Let a function $f$ be continuous on $[0,1]$ and differentiable on $(0,1)$. Assume that $f(0)=f(1)$. Prove that for any $n\in N$ there exist points $0<c_1<...<c_n<1$ such that $\sum_{k=1}^nf'(c_k)=0$. Hint: apply Rolle's theorem, induction and Darboux's theorem.

This is what I have done:
Let $g(x):=f(x)-f(1)$, then $g$ is continuous on $[0,1]$ and differentiable on $(0,1)$. $g(1)=g(0)=0$ so Rolle's theorem gives that there exists a point $c_1\in (0,1)$ s.t. $g'(c_1) =f'(c_1) =0$. So the statement is true for $n=1$.

If $f(x)=C, C\in R, \forall x\in [0,1]$ then the statement is true for any points in $(0,1)$.
Assume that $f$ is not constant.

Assume that there exists $n$ points, $0<c_1<...<c_n<1$ s.t. $\sum_{k=1}^nf'(c_k)=0$.
Since $f(0)=f(1)$ the function is not increasing or decreasing on the whole interval $[0,1]$. If there's no point in this sum where the derivative is zero, we can add that point to the sum and thus the statement is true for $n+1$ points.
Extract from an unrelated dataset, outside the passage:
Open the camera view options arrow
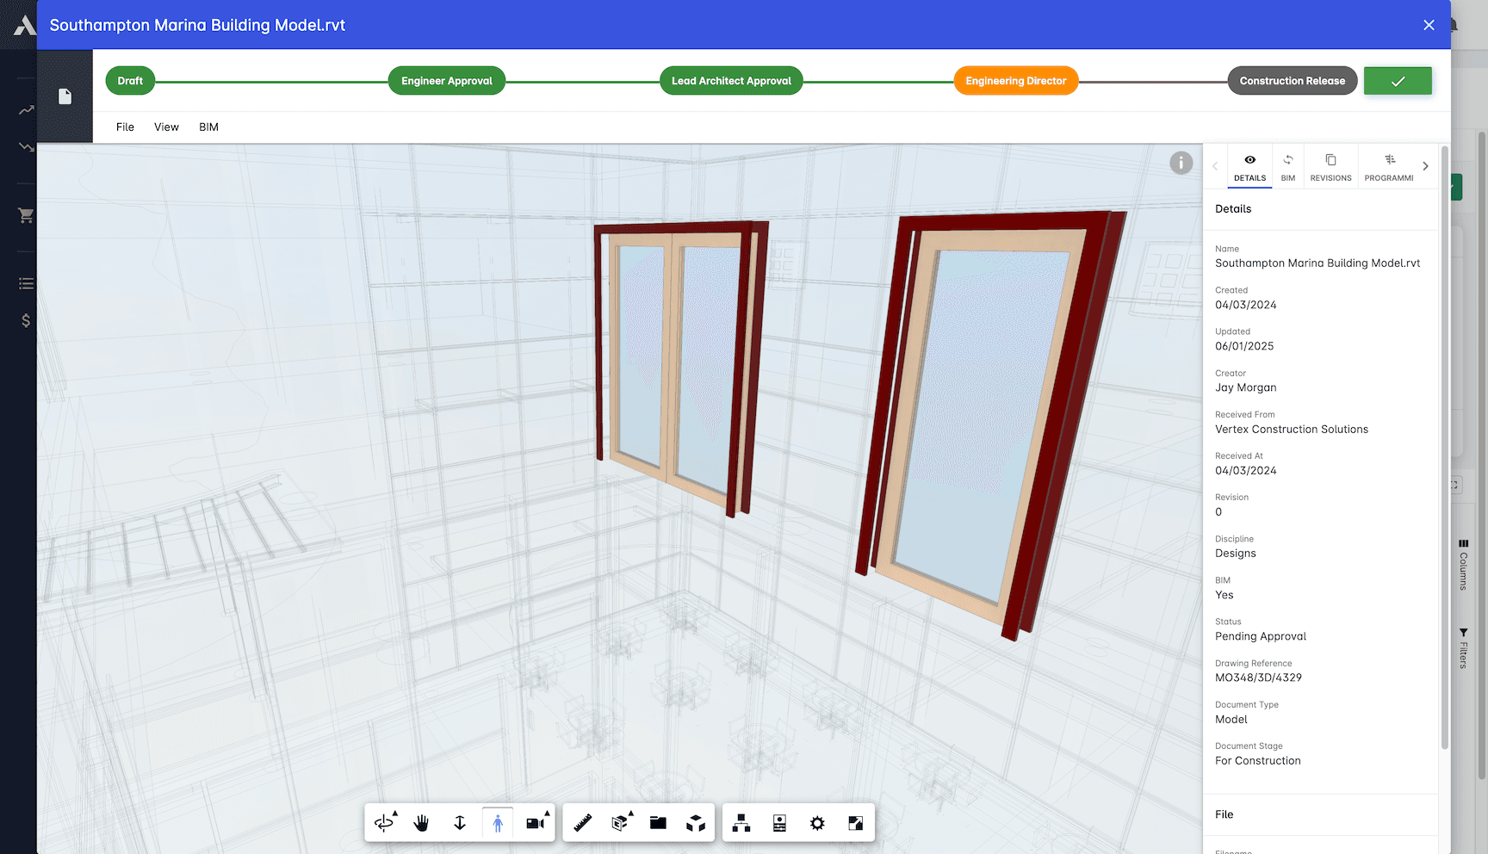The height and width of the screenshot is (854, 1488). pos(545,811)
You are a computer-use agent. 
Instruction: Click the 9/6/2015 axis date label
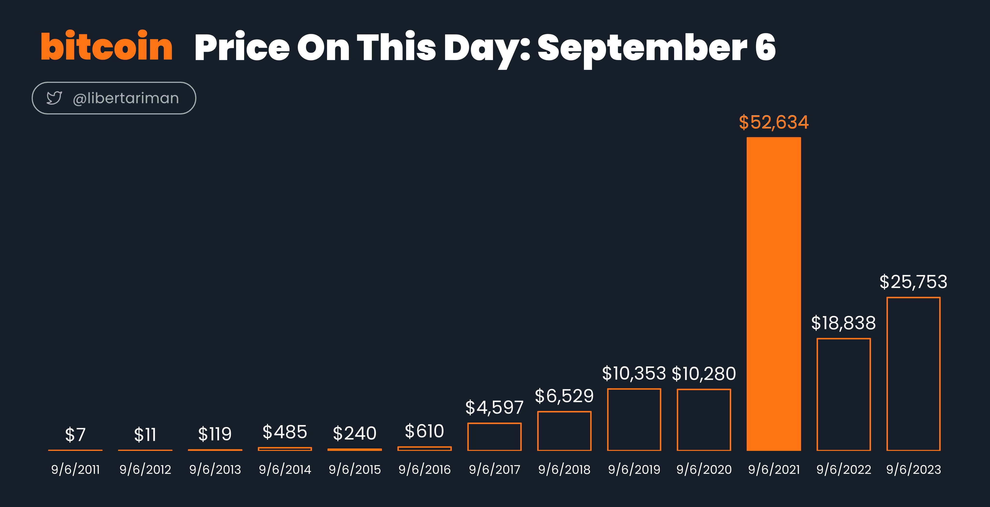355,469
Assume there is a point $c_i$ s.t. $f'(c_i)=0$ in the sum. Since $f$ is increasing on some interval of $[0,1]$ and decreasing on some interval of $[0,1]$ there exists points $d_1, d_2 \in(0,1)$ s.t. $f'(d_1)<0$ and $f'(d_2)>0$.
$f'(d_1)<0=f'(c_i)<f'(d_2)$. If $|f'(d_1)|=f'(d_2)$ then $f'(c_i)=f'(d_1)+f'(d_2)$ and so we can exchange the point $c_i$ with $d_1$ and $d_2$ and so the statement is true for $n+1$ points.
If $|f'(d_1)|>f'(d_2)$ Darboux's theorem gives that there exists a point $d_3$ bewtween $d_1$ and $d_2$ s.t. $f'(d_1)<f'(d_3)<0<f'(d_2)$ and $|f'(d_3)|=f'(d_2)$. Then we can exchange the point $c_i$ with $d_2$ and $d_3$ and the statement is true for $n+1$ points.
If $|f'(d_1)|<f'(d_2)$ we can do the same thing with Darboux's theorem.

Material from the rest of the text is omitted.